## [Excerpted text]

>>>>>

Abstract Tomorrow’s forests face extreme pressures from contemporary climate change,
invasive pests, and anthropogenic demands for other land uses. These pressures, collectively,
demand land managers to reassess current and potential forest management practices.
We discuss three considerations, functional restoration, assisted migration, and
bioengineering, which are currently being debated in the literature and have the potential to
be applied independently or concurrently across a variety of scales. The emphasis of
functional restoration is to reestablish or maintain functions provided by the forest
ecosystem, such as water quality, wildlife habitat, or carbon sequestration. Maintaining
function may call upon actions such as assisted migration—moving tree populations within
a species current range to aid adaptation to climate change or moving a species far outside
its current range to avoid extinction—and we attempt to synthesize an array of assisted
migration terminology. In addition, maintenance of species and the functions they provide
may also require new technologies, such as genetic engineering, which, compared with
traditional approaches to breeding for pest resistance, may be accomplished more rapidly
to meet and overcome the challenges of invasive insect and disease pests. As managers
develop holistic adaptive strategies to current and future anthropogenic stresses, functional
restoration, assisted migration, and bioengineering, either separately or in combinations,
deserve consideration, but must be addressed within the context of the restoration goal.

<<<<<

## [Provided information]
>>>>>

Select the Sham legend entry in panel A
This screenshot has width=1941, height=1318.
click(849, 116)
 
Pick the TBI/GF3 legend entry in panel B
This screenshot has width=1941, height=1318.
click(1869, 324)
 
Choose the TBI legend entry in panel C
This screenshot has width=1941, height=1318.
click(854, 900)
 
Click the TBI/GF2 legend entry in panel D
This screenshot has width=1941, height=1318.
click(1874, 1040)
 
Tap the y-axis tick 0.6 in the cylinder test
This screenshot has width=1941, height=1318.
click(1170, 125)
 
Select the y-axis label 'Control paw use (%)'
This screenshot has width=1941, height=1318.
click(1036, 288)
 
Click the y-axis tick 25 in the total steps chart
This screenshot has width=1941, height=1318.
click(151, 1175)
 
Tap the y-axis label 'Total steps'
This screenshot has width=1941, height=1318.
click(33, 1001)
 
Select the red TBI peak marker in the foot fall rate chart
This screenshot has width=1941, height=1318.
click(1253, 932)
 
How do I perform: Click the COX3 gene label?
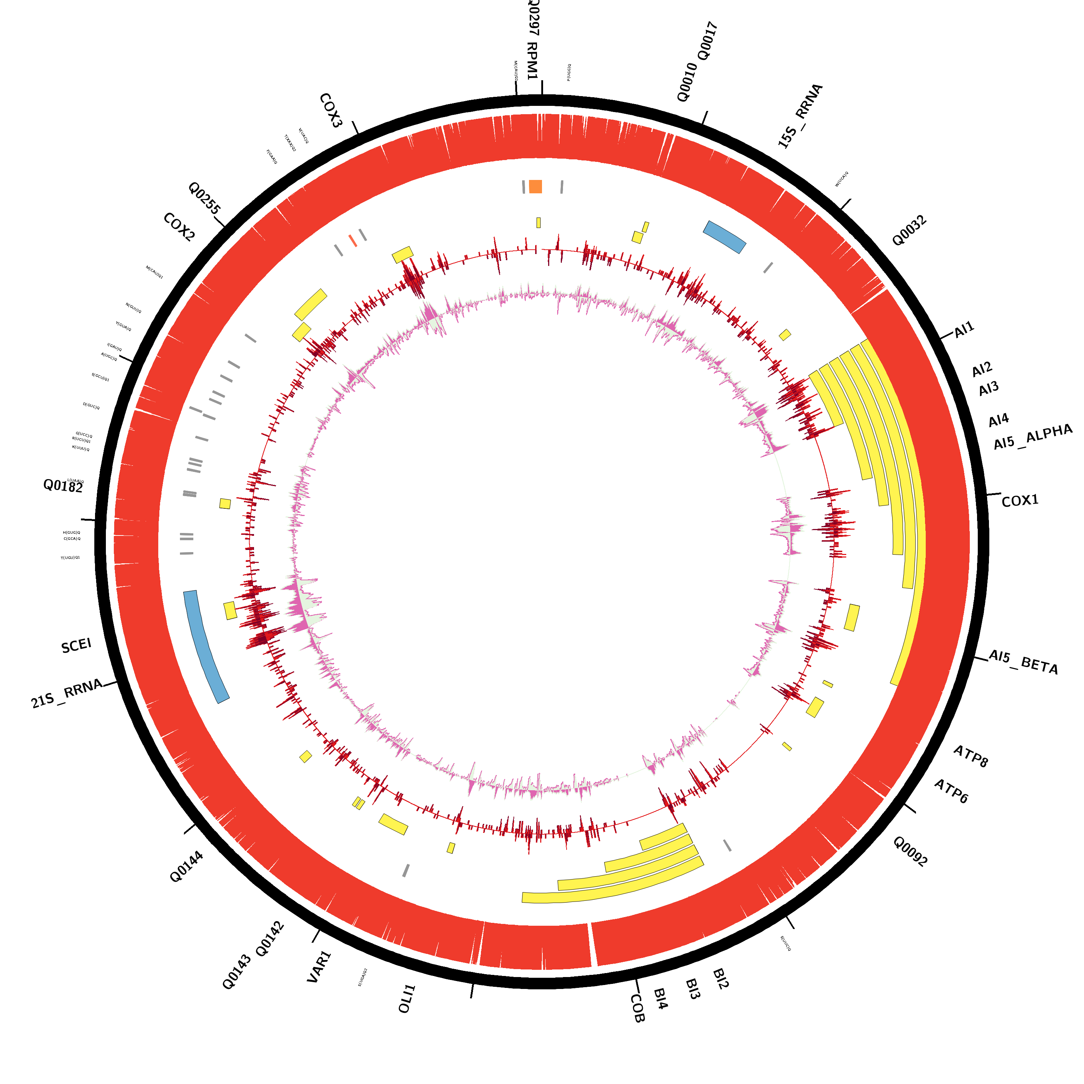pyautogui.click(x=331, y=111)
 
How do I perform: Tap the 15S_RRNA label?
pyautogui.click(x=800, y=116)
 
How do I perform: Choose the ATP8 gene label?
pyautogui.click(x=971, y=756)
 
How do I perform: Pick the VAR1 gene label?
pyautogui.click(x=319, y=967)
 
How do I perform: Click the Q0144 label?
pyautogui.click(x=186, y=867)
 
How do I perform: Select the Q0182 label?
pyautogui.click(x=63, y=486)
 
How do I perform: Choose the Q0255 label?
pyautogui.click(x=204, y=198)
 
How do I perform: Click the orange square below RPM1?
pyautogui.click(x=535, y=186)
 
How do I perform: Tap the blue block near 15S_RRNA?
pyautogui.click(x=724, y=237)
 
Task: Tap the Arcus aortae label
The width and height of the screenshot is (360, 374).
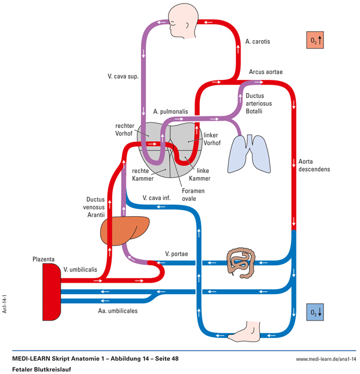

<<<<<

## [Required actions]
1. Answer these questions from the forest management abstract:
(a) What three pressures on tomorrow's forests does it name?
(b) Which forest ecosystem functions does it give as examples?
(c) Genetic engineering may work more rapidly than what?
2. Reproduce the passage of the forest management abstract between "Abstract Tomorrow’s forests" and "forest management practices.", inclusive.

## [Results in order]
1.
(a) Contemporary climate change, invasive pests, and anthropogenic demands for other land uses.
(b) Water quality, wildlife habitat, and carbon sequestration.
(c) Traditional approaches to breeding for pest resistance.

2.
Abstract Tomorrow’s forests face extreme pressures from contemporary climate change,
invasive pests, and anthropogenic demands for other land uses. These pressures, collectively,
demand land managers to reassess current and potential forest management practices.